Cicutto's Job Is To Sit Tight
Sydney Morning Herald
Wednesday October 10, 2001
Until it sells its problematic HomeSide arm, NAB has to keep corporate magic tricks to a minimum.
The most positive aspect of yesterday's National Australia Bank briefing on its HomeSide mortgage service business was that nothing of any significance was revealed.
While some of the market participants involved in the briefing may have been disappointed that NAB's Frank Cicutto didn't announce the sale of HomeSide, no news was definitely good news.
After two massive writedowns of the carrying value of HomeSide this year $865 million in July and then the shock $3 billion writedown last month investors have become very nervous about the potential for more losses in a business operating in a volatile US environment.
Cicutto and NAB chief financial officer Richard McKinnon provided reassurance yesterday.
HomeSide is now operating profitably and continuing to write net new business it is expected to have earned $150 million at an operational level for the year just ended its hedging has stood up to US interest-rate movements and no more provisions against its value are expected.
While HomeSide hasn't been sold, the process of selling is under way. NAB says it has nine potential buyers. This looks like a great opportunity for someone to grab the business at its low point.
HomeSide has suffered from two distinct but loosely related problems.
The July writedown was due to unprecedented volatility in the relationship between mortgage spreads and US Treasury securities.
Mortgage service providers make money by keeping about 30 basis points of borrowers' interest payments as they flow to investors in mortgage pools. Their value is driven by the present value of the future income streams those mortgages generate.
As US interest rates tumbled earlier this year after a series of cuts in official US rates, home owners refinanced their loans at unprecedented rates, shrinking the value of those future income streams.
HomeSide and its peers protect themselves against prepayments by hedging their mortgage servicing rights.
There is no perfect hedge, but historically 30-year US Treasuries have provided a 90 per cent correlation with mortgage rates. This year, however, the link blew out, leaving HomeSide uncovered.
NAB appears to have that problem under control. Its restructured hedges have worked lately and McKinnon said the bank had another 100 basis points in protection, although he also warned there was still a risk of unanticipated prepayment levels.
The second and more damaging issue HomeSide faced was the discovery last month of a built-in error in the model that calculates the value of its mortgage servicing rights.
The error meant the model understated HomeSide's sensitivity to rate movements, overstated the value of its servicing rights and left the group underhedged. The flaws have been fixed.
Thus, while NAB cannot guarantee that some new issue won't arise in the US that damages HomeSide's value, it appears to be on top of the identified problems and HomeSide appears to have been stabilised.
However, continuing scepticism about NAB's exposure to the intensely competitive and volatile US mortgage market means there will be a discount for risk in its share price unless HomeSide is sold and NAB's exposure to that market is truncated.

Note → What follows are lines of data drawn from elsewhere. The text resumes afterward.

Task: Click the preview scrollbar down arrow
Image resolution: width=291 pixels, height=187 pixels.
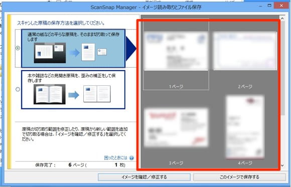Action: [x=282, y=165]
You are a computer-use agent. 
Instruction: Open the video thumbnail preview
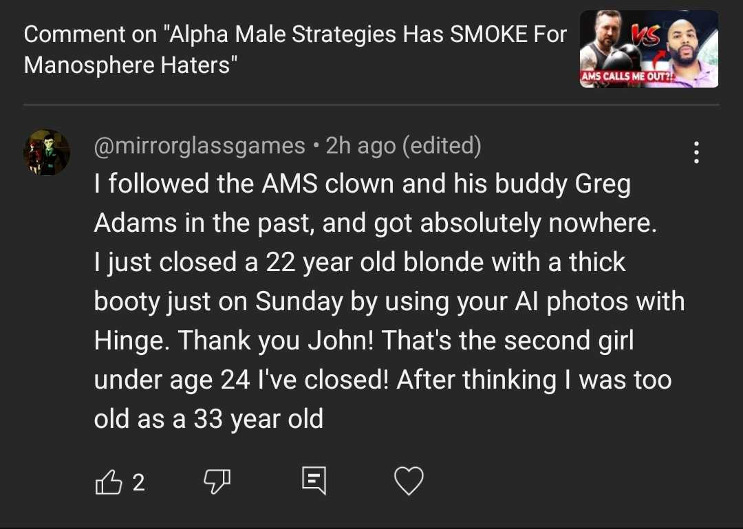click(649, 49)
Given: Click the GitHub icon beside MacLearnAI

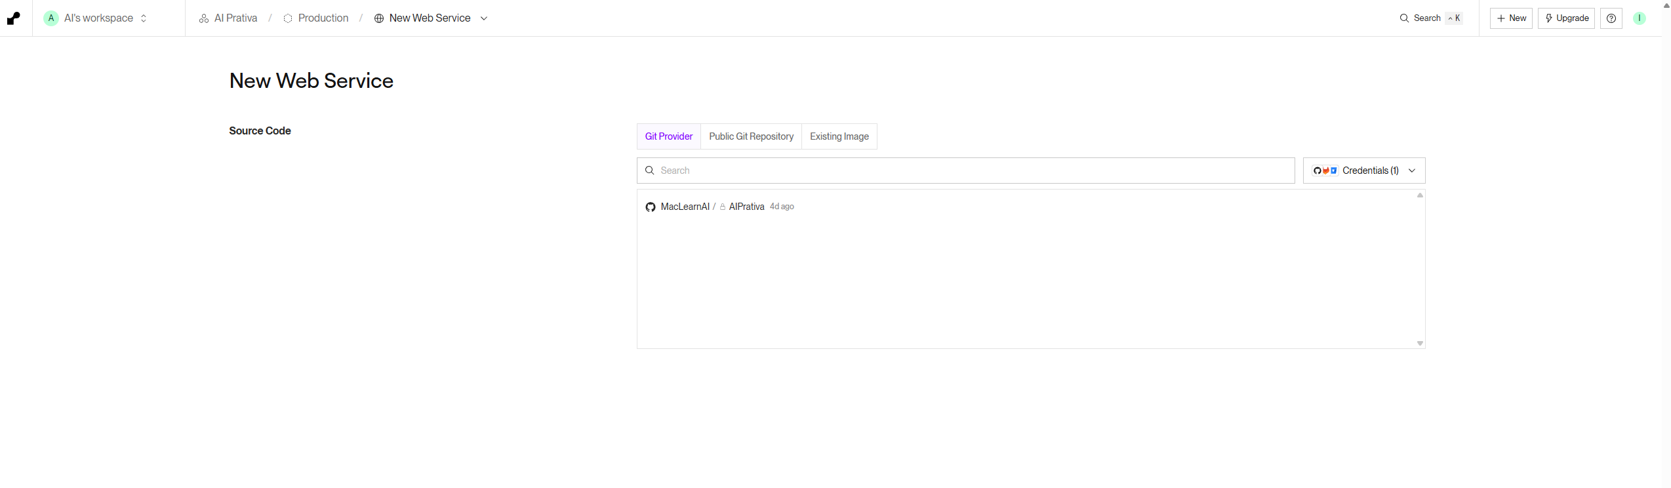Looking at the screenshot, I should [650, 207].
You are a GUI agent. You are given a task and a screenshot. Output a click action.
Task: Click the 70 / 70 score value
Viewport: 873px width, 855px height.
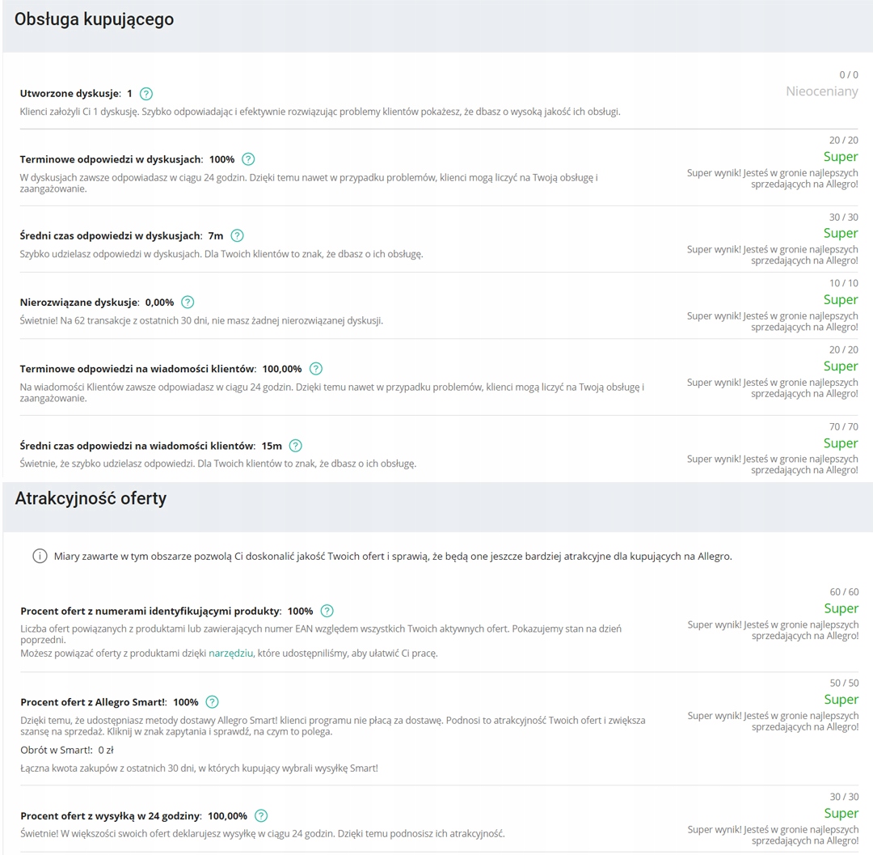pos(844,426)
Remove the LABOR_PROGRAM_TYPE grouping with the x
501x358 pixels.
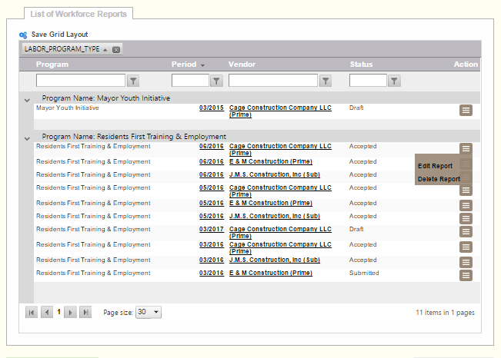tap(116, 49)
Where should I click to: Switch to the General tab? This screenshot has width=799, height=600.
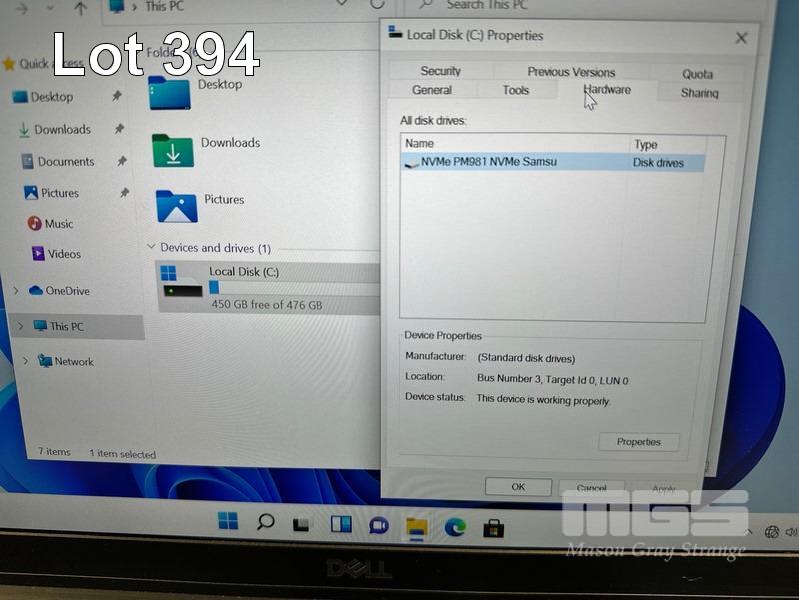coord(432,90)
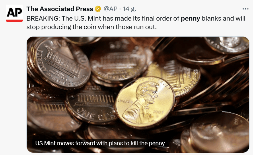
Task: Open the tweet's three-dot more menu
Action: coord(246,9)
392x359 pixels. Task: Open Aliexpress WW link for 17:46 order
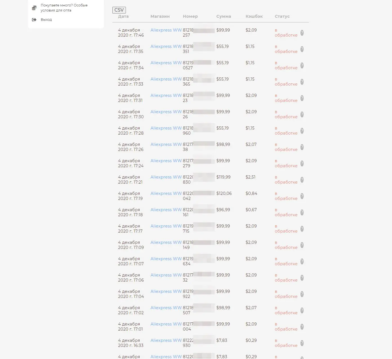(x=166, y=30)
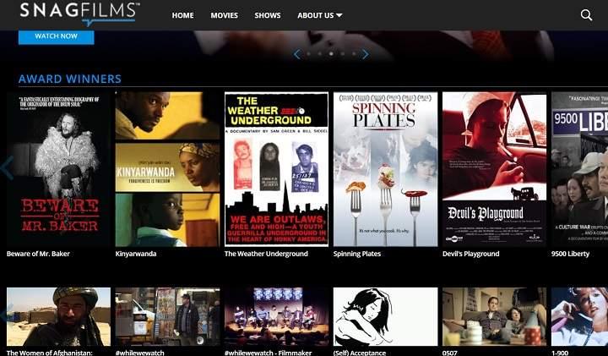Viewport: 608px width, 356px height.
Task: Open Beware of Mr. Baker poster
Action: pos(58,169)
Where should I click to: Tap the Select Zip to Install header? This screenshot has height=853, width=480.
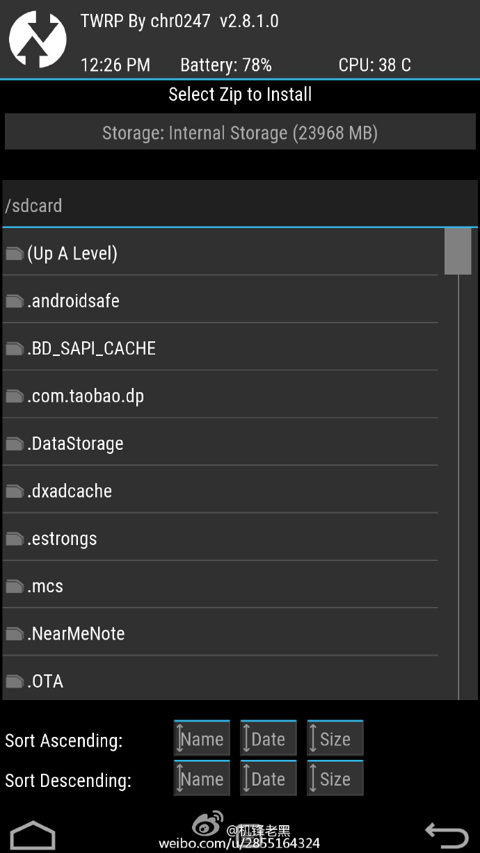pyautogui.click(x=240, y=95)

NAB is also anxious to rid itself of the problem business, although it knows it needs to salvage as much value as possible from it.
It is likely to be seen as a distressed seller, so getting a good price the written-down book value of HomeSide is about $2.2 billion isn't guaranteed.
Apart from ridding itself of the uncertainty that is weighing on its share price, a sale would improve its capital ratios and restore its strategic flexibility.
Cicutto conceded the obvious yesterday in admitting that until HomeSide was sold, NAB wouldn't be looking at any strategic activity or buying back any shares. NAB can't issue scrip until the uncertainty over HomeSide has been resolved, and after the writedowns it no longer has the big excess of capital to return to shareholders.
As it happens, Cicutto probably wouldn't be planning any major expansion through acquisition anyway. Even before the most recent problems emerged at HomeSide, he had cooled on the prospect of a major UK acquisition, mainly because of the high cost of any target.
His caution was well-founded. The earnings of the UK mortgage banks have started to turn down quite steeply, but their share prices haven't moved in tandem because of the prospect of rationalisation of the second-tier banks.
The HomeSide-induced decline in NAB's price and the depressed Australian dollar make any acquisition even less attractive.
The combination of questions about HomeSide, which will remain until it is sold, and the cost of any UK acquisition leaves Cicutto no option but to focus on organic growth until circumstances change.